As July approaches, we become more and more aware of the red-and-white that decorates shops and street corners. We see defining words showing up on signage: ‘hockey’… ‘eh’… ‘beaver & moose’….and, of course, ‘poutine’!
Poutine has become a signature dish of Canada, and more specifically Quebec. It shows up in a broad spectrum of fast food chains, as well as in more elite restaurants. The signature fries topped with cheese curds and gravy can also go gourmet with additions of bacon, chicken, and even lobster.
Despite the popularity, many Canadians do not know these interesting tidbits:
- Poutine was first introduced in 1957 in Warwick, Quebec when a trucker asked Fernand Lachance to add cheese curds to his fries
- Thought to be originally called “mixte”, it soon became known as “poutine”.. a Quebec slang for a ‘mess’
- In the 1970’s, a take on poutine was served at late night clubs in New York and was referred to a ‘disco fries’
- The winner of the 2017 poutine eating contest in Toronto was Carmen Cincotti of New Jersey who woofed down over 9 kilos!
- The Guiness Book largest poutine ever was made in Manitoba in 2014. It weighed in at 885kg!

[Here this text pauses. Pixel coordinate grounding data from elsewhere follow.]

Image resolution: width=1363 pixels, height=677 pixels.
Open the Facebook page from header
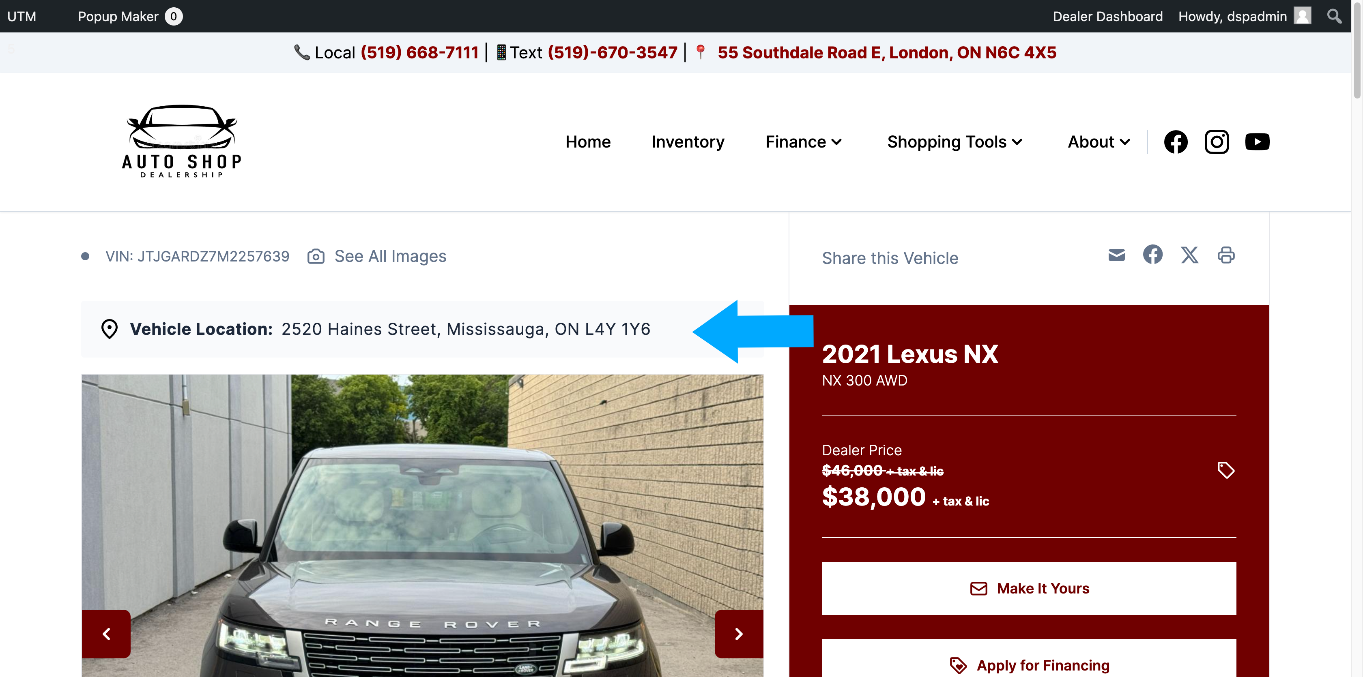(1176, 142)
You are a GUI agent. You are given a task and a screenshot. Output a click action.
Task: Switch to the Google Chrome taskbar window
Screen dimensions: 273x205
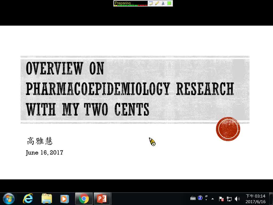coord(84,199)
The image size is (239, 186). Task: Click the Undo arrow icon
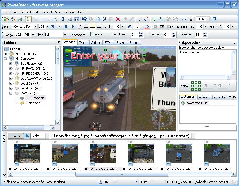[84, 19]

And so you have it. One of Canada’s jewels and ‘true-north’ identities. Just remember… if you want to prepare the real McCoy, you must find the curds within 24-48 hours of making*. They need to “squeek” to be authentic!
*If you don’t live next to a cheese-maker, you may want to try your hand at making your own. They are fast and easy. Check our in-store poutine-making kits by www.makecheese.ca
HAPPY CANADA DAY!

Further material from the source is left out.